Work request: Every line from the one with "The image size is (998, 621)." to the end of the listing below must be printed exactly, with no other text and no pictures.
--------
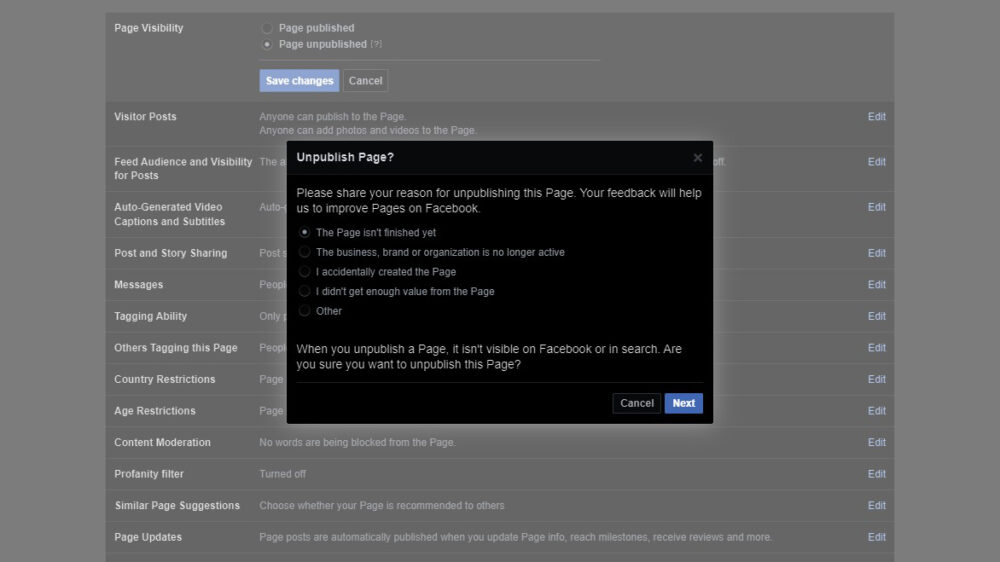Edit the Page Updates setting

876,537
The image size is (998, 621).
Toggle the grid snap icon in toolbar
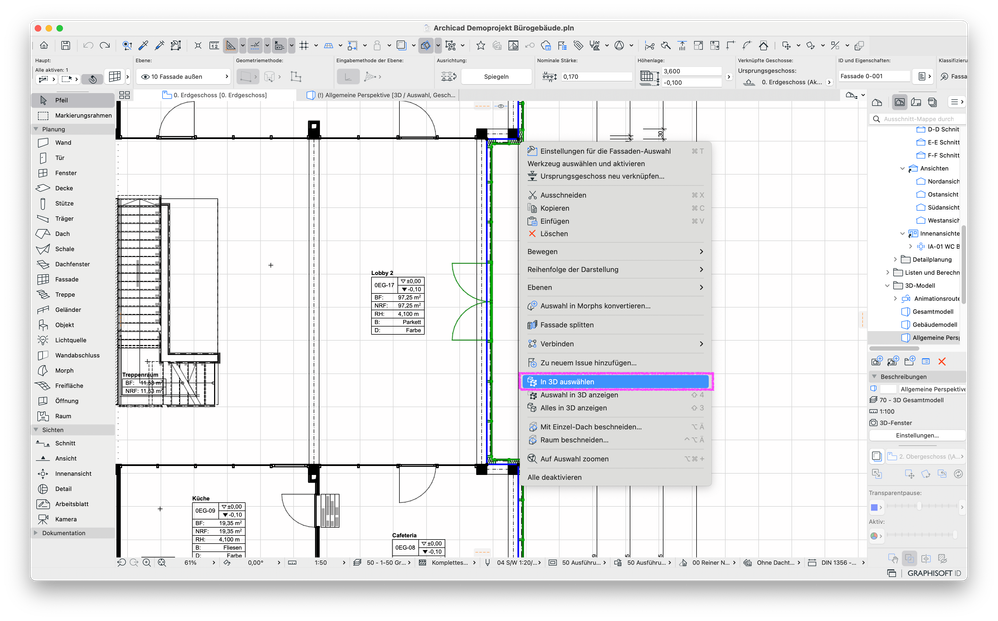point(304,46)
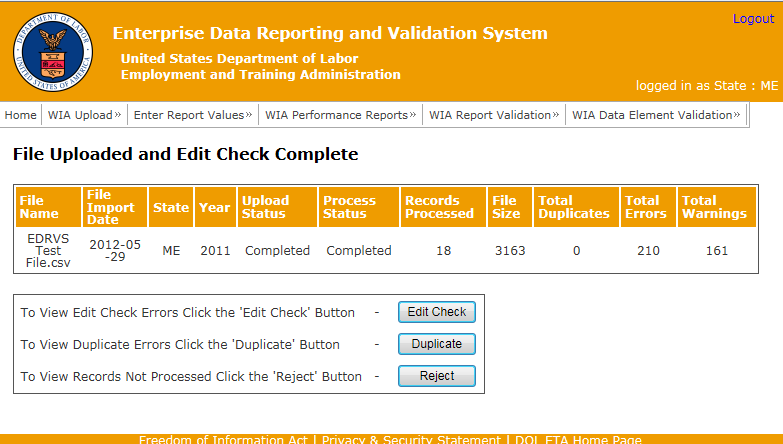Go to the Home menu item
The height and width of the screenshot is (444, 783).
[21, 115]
--------
Result below:
The image size is (998, 621).
Toggle the grid snap icon in toolbar
point(304,46)
Go to the Home menu item
The height and width of the screenshot is (444, 783).
[21, 115]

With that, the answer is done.